Two Definitions of Quality


The word quality has two distinct but interconnected meanings that shape how we naturally perceive and evaluate the world.

The Two Meanings

Definition 1: Quality as characteristic refers to any distinguishing feature we can perceive in objects, movements, forces, or relationships. A red apple has the quality of redness; a symphony might be in B-flat major; a government may show transparency. These characteristics often fall into one or more of the following overlapping categories:

  • Quantifiable qualities — those we can measure (e.g., length, velocity, temperature, frequency)
  • Categorical qualities — those we use to classify or identify (e.g., shape, species, political structure)
  • Relational qualities — those that depend on context, connection, or interaction (e.g., balance, harmony, contrast)

Definition 2: Quality as excellence refers to degrees of goodness, beauty, or value. When we say something is of "high quality," we mean it excels in some way that matters. A well-crafted chair, an elevating piece of music, or an effective policy all express quality in this evaluative sense.
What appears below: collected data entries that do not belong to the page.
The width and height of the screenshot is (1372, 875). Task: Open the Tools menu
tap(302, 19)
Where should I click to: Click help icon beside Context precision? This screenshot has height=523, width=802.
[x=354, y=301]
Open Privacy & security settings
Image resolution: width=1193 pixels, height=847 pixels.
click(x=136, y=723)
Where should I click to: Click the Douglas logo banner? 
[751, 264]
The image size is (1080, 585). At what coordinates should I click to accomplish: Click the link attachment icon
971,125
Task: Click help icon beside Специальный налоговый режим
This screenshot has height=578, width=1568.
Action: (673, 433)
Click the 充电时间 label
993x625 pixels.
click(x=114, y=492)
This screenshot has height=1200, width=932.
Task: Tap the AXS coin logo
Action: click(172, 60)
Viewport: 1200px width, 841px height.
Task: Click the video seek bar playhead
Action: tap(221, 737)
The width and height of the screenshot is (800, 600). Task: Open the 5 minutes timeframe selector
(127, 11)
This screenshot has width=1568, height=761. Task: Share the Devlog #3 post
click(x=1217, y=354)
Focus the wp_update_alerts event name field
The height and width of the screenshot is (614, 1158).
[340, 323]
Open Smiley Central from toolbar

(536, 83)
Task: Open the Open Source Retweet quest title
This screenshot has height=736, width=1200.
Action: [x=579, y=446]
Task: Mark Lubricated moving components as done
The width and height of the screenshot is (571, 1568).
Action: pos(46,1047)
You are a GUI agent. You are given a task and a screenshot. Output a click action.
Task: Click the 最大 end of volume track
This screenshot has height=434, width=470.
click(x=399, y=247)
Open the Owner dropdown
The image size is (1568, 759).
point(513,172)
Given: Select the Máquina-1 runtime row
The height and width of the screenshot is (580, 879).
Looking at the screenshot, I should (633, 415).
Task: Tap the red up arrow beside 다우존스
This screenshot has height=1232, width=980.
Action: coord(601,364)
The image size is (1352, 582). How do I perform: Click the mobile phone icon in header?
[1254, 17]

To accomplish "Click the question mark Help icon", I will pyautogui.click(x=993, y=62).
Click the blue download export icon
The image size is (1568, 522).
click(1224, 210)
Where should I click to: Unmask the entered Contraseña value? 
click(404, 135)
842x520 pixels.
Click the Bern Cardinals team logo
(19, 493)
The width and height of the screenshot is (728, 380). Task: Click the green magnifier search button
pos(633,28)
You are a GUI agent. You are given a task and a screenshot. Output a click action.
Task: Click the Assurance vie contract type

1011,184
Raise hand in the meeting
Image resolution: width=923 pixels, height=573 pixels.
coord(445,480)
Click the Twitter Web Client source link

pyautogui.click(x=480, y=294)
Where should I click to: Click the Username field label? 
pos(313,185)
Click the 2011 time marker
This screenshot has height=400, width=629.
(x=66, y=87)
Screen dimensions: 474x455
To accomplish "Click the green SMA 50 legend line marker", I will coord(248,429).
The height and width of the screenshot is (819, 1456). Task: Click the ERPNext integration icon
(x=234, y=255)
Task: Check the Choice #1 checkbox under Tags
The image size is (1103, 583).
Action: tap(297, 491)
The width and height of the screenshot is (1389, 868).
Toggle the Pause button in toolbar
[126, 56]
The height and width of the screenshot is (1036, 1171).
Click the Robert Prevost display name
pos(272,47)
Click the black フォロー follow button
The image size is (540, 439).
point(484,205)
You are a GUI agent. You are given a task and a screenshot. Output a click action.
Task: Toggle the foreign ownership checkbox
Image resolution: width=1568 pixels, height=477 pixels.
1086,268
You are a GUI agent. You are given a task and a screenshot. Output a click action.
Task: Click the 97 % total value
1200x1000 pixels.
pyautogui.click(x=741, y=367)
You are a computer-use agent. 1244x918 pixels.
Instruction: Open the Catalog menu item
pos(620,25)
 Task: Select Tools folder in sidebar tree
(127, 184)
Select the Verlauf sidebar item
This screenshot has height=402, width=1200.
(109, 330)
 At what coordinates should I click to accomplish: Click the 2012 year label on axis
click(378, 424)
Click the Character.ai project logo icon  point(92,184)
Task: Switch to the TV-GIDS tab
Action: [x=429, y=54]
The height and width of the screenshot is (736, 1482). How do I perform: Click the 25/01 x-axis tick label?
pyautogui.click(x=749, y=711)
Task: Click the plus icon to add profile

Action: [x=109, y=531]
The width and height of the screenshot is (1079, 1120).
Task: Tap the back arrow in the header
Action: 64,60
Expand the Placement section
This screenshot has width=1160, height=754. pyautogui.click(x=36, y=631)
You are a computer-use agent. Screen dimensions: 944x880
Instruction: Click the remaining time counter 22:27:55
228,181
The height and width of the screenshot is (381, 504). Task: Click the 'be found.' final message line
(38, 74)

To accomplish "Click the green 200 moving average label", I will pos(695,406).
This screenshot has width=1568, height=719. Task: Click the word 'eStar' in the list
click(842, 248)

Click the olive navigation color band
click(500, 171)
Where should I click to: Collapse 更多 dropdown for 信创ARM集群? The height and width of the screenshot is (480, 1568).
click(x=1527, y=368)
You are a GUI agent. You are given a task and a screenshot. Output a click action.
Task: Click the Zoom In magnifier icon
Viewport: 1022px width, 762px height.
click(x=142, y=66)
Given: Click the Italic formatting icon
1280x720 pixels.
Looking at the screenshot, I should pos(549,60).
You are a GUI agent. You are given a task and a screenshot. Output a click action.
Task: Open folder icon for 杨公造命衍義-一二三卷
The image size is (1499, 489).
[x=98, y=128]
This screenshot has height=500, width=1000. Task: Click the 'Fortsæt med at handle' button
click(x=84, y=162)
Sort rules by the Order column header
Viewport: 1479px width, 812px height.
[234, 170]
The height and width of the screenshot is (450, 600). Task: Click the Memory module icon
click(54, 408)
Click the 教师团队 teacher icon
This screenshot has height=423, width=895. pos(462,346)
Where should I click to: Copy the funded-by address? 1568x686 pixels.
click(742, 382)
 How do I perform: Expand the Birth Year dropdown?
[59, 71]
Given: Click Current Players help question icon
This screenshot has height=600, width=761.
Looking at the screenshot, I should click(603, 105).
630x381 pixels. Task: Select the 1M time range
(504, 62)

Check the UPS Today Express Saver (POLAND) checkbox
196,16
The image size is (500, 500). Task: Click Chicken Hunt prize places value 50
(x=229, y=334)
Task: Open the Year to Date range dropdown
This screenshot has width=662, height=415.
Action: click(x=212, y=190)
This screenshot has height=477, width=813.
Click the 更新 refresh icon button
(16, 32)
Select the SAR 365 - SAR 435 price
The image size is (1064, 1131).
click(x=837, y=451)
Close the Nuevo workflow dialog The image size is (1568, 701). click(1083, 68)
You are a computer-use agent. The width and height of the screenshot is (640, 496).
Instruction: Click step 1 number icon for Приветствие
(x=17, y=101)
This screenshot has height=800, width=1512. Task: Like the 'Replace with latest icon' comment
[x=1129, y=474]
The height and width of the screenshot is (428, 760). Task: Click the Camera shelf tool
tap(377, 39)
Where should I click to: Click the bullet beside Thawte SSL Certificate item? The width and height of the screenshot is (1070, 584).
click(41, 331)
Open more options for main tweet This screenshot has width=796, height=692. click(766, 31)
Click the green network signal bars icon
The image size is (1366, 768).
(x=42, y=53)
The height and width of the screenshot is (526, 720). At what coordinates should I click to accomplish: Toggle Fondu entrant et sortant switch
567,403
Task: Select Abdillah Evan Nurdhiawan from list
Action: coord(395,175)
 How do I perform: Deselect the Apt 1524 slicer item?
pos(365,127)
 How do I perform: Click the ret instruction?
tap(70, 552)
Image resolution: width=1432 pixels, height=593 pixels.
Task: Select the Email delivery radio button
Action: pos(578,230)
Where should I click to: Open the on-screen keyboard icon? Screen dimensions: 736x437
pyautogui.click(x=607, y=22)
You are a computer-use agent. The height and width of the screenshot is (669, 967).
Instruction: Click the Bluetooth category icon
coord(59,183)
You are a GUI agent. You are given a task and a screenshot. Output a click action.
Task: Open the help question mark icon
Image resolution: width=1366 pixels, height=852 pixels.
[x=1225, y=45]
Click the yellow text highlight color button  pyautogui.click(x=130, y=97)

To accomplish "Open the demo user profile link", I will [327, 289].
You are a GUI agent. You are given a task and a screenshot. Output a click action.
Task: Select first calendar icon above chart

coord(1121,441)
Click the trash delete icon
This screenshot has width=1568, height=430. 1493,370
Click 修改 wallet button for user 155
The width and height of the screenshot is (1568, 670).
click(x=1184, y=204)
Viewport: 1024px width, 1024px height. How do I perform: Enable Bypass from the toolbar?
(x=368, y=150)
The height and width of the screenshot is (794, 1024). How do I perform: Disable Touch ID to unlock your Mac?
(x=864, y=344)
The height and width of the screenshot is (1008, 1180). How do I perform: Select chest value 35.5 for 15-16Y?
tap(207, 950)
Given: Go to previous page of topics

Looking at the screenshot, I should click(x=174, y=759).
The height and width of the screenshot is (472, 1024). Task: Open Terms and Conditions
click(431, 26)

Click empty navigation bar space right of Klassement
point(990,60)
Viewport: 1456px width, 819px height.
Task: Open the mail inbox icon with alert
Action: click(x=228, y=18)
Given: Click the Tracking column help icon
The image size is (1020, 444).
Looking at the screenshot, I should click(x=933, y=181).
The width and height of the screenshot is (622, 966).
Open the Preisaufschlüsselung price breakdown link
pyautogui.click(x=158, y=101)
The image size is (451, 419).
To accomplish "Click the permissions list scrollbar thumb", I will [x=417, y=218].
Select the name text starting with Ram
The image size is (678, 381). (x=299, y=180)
The Connection Between Perception and Evaluation

These two distinct but connected meanings reflect a pattern in human experience. We can't evaluate what we haven't distinguished, and we rarely distinguish without at least beginning to evaluate.

Consider two wooden chairs. We first notice their distinguishing features: one has smooth surfaces and balanced proportions, while the other feels rough and wobbles. These are qualities in the characteristic sense. But soon, we judge the smooth and balanced chair as better. The shift from what it's like to how good it is happens so naturally that it suggests that raw perception and evaluation are closely linked.

This link has philosophical implications. John Locke observed that we never perceive objects directly — only their qualities. What we call a "chair" is our mental construction of features like hardness, shape, and the capacity to support sitting. The object itself is not separate from these qualities, but emerges from them.

How do qualities relate to the physical world? — a stub in the site's Core Framework asking whether qualities might link what we call physical and mental, still early in its development.

Modern database architecture offers a concrete example of how objects can be understood as structured bundles of qualities. That example—with a sample schema, diagram, and further reflections on identity and persistence—is developed in A Modern Illustration: Database Design.

Implications

Seeing quality in both its perceptual and evaluative dimensions helps explain why human cognition moves so easily from noticing to judging. We are not passive recorders of sensory input but active evaluators, always asking what something means, whether it matters, and how well it works. This dual aspect of quality blurs the line between objective description and subjective assessment.

This raises a further question: how do certain qualities come to matter more than others? See Motives and the Direction of Quality.

Interestingly, the dual meaning of quality appears in several unrelated languages. In Russian, kachestvo carries both senses. So does jawda in Arabic. While not universal, this linguistic pattern suggests that the connection between perception and evaluation may be more than a quirk of English — it may reflect a shared structure of thought.

This foundational perspective sets the stage for understanding how quality informs everything from perception and language to science, education, and design.

Understanding both senses of quality — as characteristic and as excellence — gives us a clearer lens for observing the substance and dynamics of the world around us.